CONSIGNA: Prosigue el texto sobre la Generación Z en México a partir de su última oración.

La convocatoria de movilización nacional de este 15 de noviembre ha puesto sobre la mesa la pregunta: ¿La llamada Generación Z per se es de derecha o es una generación con características sociológicas y políticas singulares que la hacen completamente distinta a las que le precedieron y, por lo tanto, tiene sus propias formas de expresarse?
Y podríamos desprenderlo de las tesis asociadas de pensadores tan disímbolos como Pierre Bourdieu con su “habitus digital” o Zygmunt Bauman y su “modernidad líquida” o Boaventura de Sousa, con la llamada “epistemología del sur”.
Vamos, tendríamos que ir más allá de la fácil, la desgastada y concluyente matriz explicativa izquierda-derecha, o de los clichés que se han producido alrededor como una generación “hiperconectada, apática o progresista por naturaleza” sin considerar sus identidades.
Pero vayamos al punto. Esta generación es aquella que genéricamente nació entre 1997 y 2012, es decir, es la de los jóvenes que hoy cuentan entre 13 y 28 años y que, en México en 2025, según INEGI, suman aproximadamente 30.4 millones que representan un poco más de la cuarta parte de nuestra población y donde el 50 por ciento no realiza actividades económicas formales y se calcula que en el otro 50 por ciento, existe un 54.5 por ciento, que sobrevive en la informalidad.
Esto significa que si el trabajo formal es un eje central de las expectativas generacionales sólo un pequeño porcentaje de estos jóvenes lo tiene y el resto, en el mejor de los casos, tiene un trabajo precario, informal, con salarios y prestaciones limitadas.
Es decir, tienen limitaciones estructurales de absorción laboral que frustra porque no se cumple sus expectativas de movilidad social, estabilidad económica y en última instancia, la posibilidad de tener un proyecto de vida independiente. ¿Cuántos padres actualmente no están viendo que sus hijos aun con preparación técnica o universitaria no logran un empleo que les permita ser independientes y capacidad de sufragar sus gastos sean solteros o casados?

Entradas guardadas:
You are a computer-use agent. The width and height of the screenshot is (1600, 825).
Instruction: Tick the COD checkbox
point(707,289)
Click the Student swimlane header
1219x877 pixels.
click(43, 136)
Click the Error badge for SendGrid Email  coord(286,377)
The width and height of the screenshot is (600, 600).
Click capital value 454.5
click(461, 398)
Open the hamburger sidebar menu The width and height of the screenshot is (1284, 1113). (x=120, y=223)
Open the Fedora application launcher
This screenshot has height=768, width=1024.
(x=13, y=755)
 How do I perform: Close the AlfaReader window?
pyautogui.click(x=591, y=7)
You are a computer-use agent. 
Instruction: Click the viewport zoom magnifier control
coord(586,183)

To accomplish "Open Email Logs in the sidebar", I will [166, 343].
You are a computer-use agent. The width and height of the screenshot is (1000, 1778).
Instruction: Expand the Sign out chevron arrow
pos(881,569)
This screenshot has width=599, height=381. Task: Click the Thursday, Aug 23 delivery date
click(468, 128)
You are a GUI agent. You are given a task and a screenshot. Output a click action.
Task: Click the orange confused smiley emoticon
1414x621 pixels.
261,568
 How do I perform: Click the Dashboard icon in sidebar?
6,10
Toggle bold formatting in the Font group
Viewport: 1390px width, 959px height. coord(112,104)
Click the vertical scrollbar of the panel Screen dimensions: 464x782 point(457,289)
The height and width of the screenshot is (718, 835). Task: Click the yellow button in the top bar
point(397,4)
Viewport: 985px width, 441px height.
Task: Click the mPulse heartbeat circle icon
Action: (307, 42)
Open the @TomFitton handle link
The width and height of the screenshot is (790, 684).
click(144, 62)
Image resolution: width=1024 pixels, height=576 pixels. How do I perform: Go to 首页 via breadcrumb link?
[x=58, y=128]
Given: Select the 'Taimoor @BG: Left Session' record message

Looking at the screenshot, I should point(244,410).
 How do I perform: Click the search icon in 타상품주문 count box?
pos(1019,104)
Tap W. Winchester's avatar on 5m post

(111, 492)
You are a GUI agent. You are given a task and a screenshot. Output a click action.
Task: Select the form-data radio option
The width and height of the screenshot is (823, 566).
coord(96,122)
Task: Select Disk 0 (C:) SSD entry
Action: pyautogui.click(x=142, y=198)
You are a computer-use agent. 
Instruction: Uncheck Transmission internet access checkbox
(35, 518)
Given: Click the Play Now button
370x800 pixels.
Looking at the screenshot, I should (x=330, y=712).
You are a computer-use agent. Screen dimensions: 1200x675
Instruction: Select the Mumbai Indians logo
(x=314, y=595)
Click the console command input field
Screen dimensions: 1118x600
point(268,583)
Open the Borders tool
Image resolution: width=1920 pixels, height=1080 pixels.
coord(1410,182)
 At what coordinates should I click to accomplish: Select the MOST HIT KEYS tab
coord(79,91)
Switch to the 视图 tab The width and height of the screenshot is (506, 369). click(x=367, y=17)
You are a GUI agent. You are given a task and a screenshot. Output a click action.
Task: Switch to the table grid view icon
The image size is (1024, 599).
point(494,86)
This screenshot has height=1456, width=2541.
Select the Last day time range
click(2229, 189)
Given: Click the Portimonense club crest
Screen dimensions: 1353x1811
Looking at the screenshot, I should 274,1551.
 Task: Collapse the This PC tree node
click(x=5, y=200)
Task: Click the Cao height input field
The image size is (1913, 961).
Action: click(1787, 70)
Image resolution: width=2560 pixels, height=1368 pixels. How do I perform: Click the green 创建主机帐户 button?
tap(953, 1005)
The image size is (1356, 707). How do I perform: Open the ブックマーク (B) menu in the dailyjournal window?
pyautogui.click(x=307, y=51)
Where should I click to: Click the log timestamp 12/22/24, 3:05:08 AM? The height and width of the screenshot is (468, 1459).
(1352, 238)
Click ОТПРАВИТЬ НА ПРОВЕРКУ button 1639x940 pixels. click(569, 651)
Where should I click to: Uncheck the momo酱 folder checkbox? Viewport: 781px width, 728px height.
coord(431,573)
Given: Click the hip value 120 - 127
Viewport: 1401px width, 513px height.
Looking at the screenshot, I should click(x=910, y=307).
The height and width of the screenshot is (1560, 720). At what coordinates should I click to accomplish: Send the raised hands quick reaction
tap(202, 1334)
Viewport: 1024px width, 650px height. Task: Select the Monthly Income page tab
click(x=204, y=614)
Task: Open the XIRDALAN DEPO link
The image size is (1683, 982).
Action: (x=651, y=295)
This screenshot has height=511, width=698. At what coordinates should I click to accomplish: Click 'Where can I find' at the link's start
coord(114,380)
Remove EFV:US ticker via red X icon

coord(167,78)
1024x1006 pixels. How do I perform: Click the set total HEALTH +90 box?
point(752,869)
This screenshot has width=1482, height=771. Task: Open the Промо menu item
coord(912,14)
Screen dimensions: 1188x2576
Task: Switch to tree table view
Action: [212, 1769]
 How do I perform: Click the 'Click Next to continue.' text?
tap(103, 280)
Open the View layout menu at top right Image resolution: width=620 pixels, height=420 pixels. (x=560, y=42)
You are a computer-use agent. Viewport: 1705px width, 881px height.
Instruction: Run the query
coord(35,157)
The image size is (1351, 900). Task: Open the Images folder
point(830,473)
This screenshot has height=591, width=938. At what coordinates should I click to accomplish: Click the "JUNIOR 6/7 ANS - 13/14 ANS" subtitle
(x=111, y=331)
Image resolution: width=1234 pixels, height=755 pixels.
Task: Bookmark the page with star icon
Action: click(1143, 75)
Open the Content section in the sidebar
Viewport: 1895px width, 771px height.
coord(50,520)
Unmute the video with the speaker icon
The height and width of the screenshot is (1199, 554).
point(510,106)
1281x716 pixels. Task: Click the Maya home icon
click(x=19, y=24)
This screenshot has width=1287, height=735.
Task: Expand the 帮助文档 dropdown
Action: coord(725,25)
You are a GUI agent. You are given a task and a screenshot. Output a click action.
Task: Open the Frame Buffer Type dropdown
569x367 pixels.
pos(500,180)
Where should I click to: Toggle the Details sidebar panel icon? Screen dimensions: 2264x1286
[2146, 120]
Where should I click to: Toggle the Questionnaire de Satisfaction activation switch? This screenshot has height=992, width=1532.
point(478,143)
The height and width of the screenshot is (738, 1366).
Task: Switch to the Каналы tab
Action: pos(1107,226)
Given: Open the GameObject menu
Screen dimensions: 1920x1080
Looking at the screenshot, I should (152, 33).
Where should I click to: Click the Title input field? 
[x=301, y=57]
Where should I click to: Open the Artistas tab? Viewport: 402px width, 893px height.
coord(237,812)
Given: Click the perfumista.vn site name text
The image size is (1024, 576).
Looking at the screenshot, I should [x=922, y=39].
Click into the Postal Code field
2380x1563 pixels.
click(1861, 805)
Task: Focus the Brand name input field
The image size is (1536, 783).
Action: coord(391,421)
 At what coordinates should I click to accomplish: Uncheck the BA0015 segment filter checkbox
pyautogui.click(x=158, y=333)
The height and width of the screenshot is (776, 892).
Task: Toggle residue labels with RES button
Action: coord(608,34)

EJERCICIO RESUELTO:
Evidentemente está generación que ha atravesado la gestión de Zedillo a Sheinbaum y de tres partidos políticos del PRI a Morena, son el producto generacional de unas políticas públicas incapaces de generar los empleos con salarios dignos que estos jóvenes necesitan y, por lo tanto, es un fracaso de la política.
Sean los neoliberales o los populistas de izquierda, todos ellos, se han visto impotentes para satisfacer esta demanda de millones de jóvenes que llegan a la mayoría de edad sin que cuenten con una puerta de entrada a un mercado laboral cada día más selectivo y competitivo.
Y sucede cuando estos jóvenes frecuentemente tienen mayor escolaridad que sus padres y permanecen con ellos esperando que la “situación mejore” mientras construyen comunidades digitales catárticas donde intercambian puntos de vista sobre su situación y la de su país.
La generación Z es políticamente muy crítica y participan en protestas colectivas y ciberactivismo por la gran desconfianza que tienen de los gobiernos, y los confrontan con un lenguaje emotivo y estético mientras enfrentan los desafíos de la precariedad y la cooptación partidaria.
En otros países de Latinoamérica ha llegado a ser factor de cambio en cuanto cuestionan el statu quo de la desigualdad y el legado neoliberal.
En Chile, por ejemplo, estos jóvenes encabezaron el estallido social de 2019 que llevó a la Presidencia a Gabriel Boric con el lema del relevo generacional; en Colombia, su papel fue decisivo en el Paro Nacional de 2021, cuando se movilizaron a través del TikTok y Twitter contra la violencia policial; en Argentina, la llamada Marea Verde y los movimientos feministas juveniles, lograron un cambio histórico: la legalización del aborto. No se diga en Europa, EU y Asia con los movimientos ambientalistas o contra la guerra en Gaza y Kiev.
Es decir, la juventud latinoamericana, con estos posicionamientos vive entre la rabia y la esperanza, indignada por la desigualdad, pero consciente del poder simbólico de su movilización. En todos estos casos, la cultura digital es su rasgo distintivo.
El caso mexicano reclama, además, una atención particular pues los miembros de esta generación crecen, además de las limitaciones mencionadas, en un entorno marcado por la violencia y la desconfianza institucional.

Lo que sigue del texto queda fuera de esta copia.